• **Requirements**
Gather every line in the entries below that contains the word "Open". Case counts.

============================================================

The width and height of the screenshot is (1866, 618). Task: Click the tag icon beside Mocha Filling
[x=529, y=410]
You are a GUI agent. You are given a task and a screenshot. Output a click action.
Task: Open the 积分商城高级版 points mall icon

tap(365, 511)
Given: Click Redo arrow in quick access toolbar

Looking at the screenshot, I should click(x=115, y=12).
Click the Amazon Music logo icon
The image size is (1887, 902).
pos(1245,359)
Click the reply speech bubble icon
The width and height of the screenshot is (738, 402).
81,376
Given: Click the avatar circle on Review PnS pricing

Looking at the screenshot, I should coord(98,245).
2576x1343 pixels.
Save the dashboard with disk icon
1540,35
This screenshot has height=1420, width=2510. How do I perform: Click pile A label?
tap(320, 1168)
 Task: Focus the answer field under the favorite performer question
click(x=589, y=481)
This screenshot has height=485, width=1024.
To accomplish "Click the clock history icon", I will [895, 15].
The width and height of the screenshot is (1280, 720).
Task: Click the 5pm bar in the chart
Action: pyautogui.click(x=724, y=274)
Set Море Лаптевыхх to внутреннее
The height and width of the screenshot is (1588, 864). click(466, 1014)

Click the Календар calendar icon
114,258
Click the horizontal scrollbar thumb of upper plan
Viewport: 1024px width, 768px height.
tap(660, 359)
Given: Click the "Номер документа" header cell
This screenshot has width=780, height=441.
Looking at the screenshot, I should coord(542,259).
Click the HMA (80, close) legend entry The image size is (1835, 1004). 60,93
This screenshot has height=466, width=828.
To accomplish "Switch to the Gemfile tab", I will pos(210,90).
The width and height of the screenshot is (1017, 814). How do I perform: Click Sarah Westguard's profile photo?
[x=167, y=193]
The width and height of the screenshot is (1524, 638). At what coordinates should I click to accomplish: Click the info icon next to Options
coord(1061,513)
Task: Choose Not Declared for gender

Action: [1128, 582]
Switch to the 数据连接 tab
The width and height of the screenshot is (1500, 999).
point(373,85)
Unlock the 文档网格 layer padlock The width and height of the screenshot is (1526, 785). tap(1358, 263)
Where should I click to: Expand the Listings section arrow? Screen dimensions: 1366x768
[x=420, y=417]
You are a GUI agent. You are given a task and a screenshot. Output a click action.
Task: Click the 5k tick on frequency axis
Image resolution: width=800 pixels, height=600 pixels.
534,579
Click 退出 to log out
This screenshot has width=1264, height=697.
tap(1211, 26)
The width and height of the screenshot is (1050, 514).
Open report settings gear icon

============================================================

• **Expected answer**
Task: Open the 积分商城高级版 points mall icon
Open report settings gear icon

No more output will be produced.